→ Task directions: The listing below must be repeated word for word, with its images excluded.

[Start of Attachment]

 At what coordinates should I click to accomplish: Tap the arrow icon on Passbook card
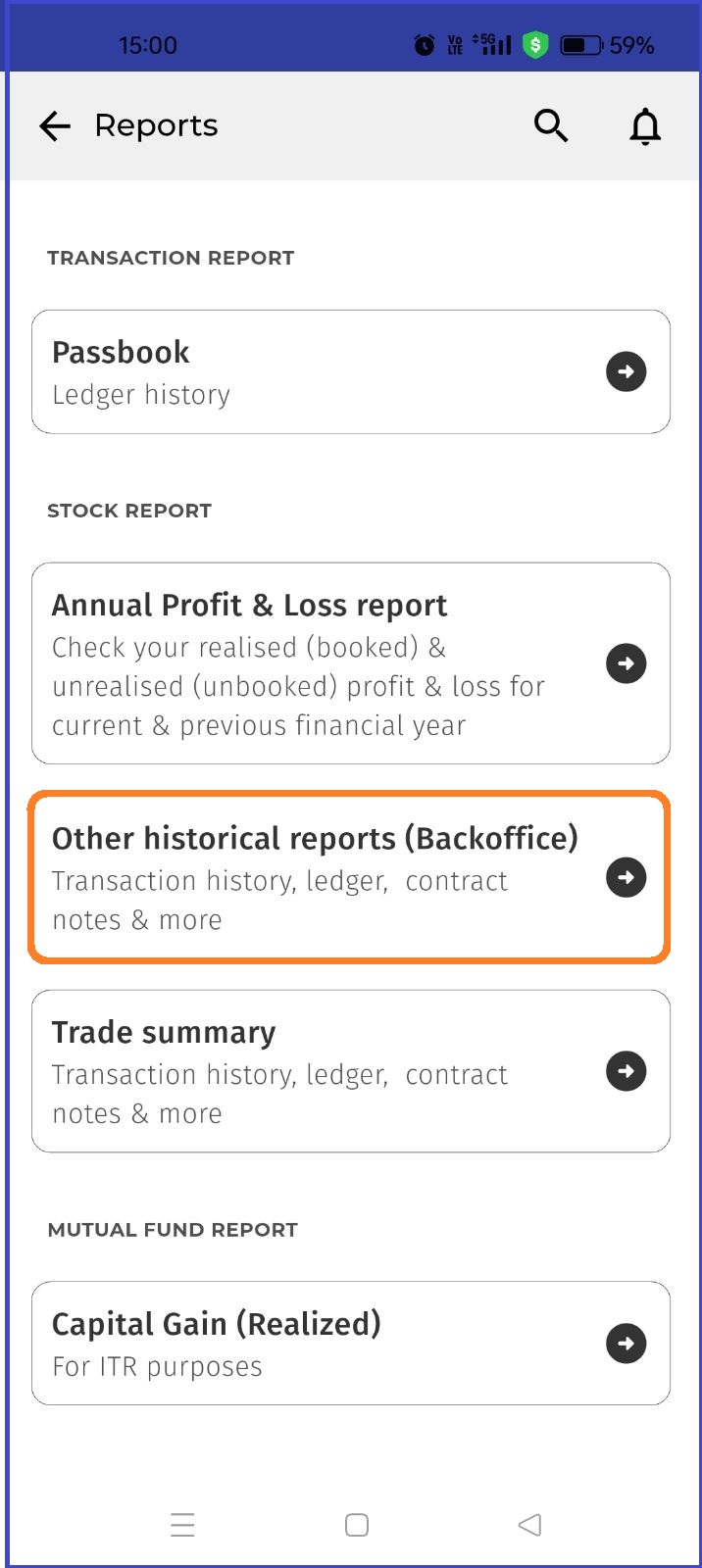(627, 371)
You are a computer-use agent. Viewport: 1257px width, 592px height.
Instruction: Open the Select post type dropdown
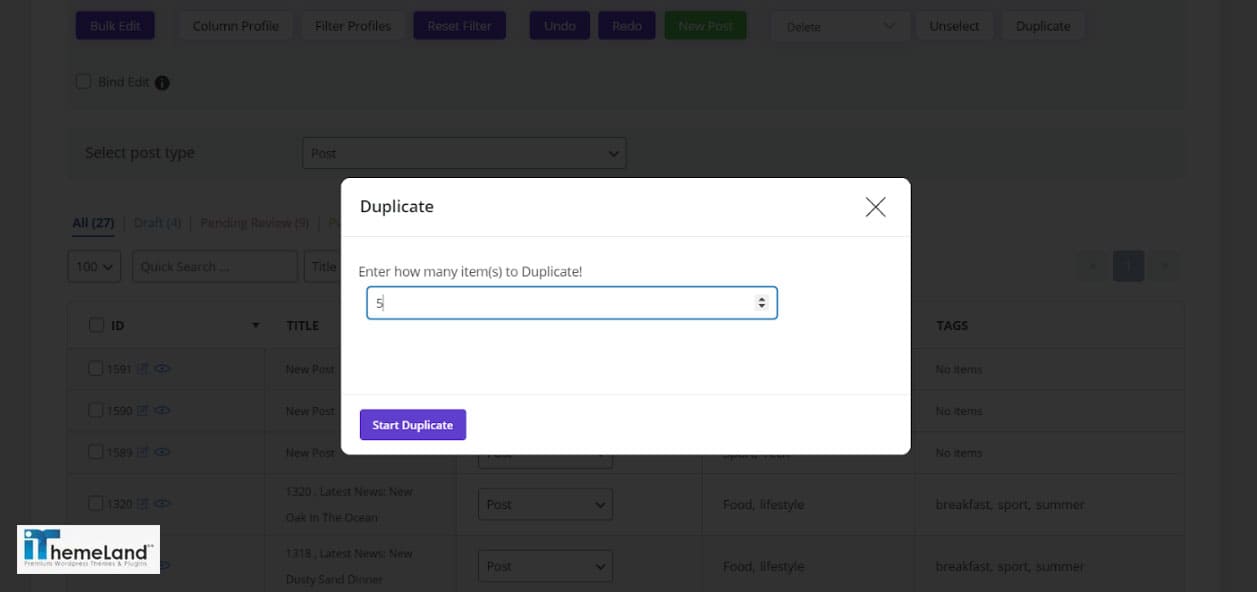(x=464, y=152)

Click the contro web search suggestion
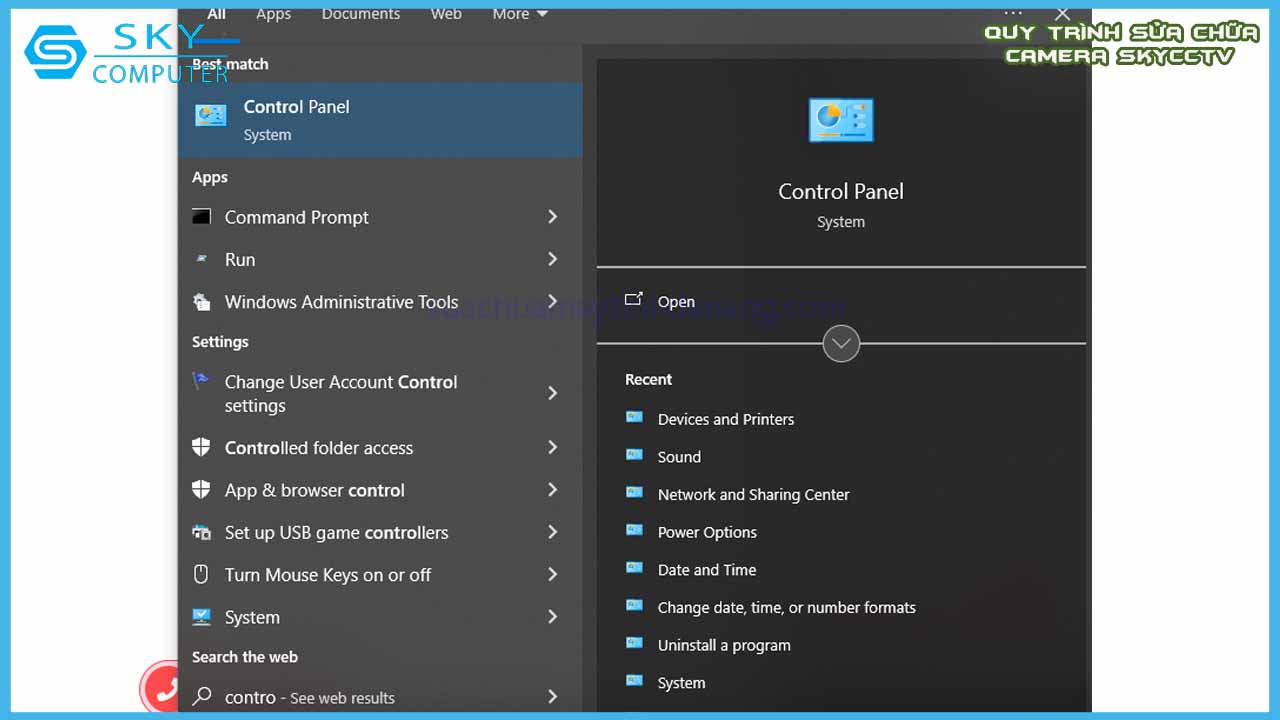coord(310,697)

[End of Attachment]

→ Solved exercise:
 At what coordinates should I click to accomplish: Tap the arrow icon on Passbook card
(627, 371)
You are a computer-use agent. Viewport: 1257px width, 592px height.
Instruction: Open the Select post type dropdown
(x=464, y=152)

Click the contro web search suggestion
coord(310,697)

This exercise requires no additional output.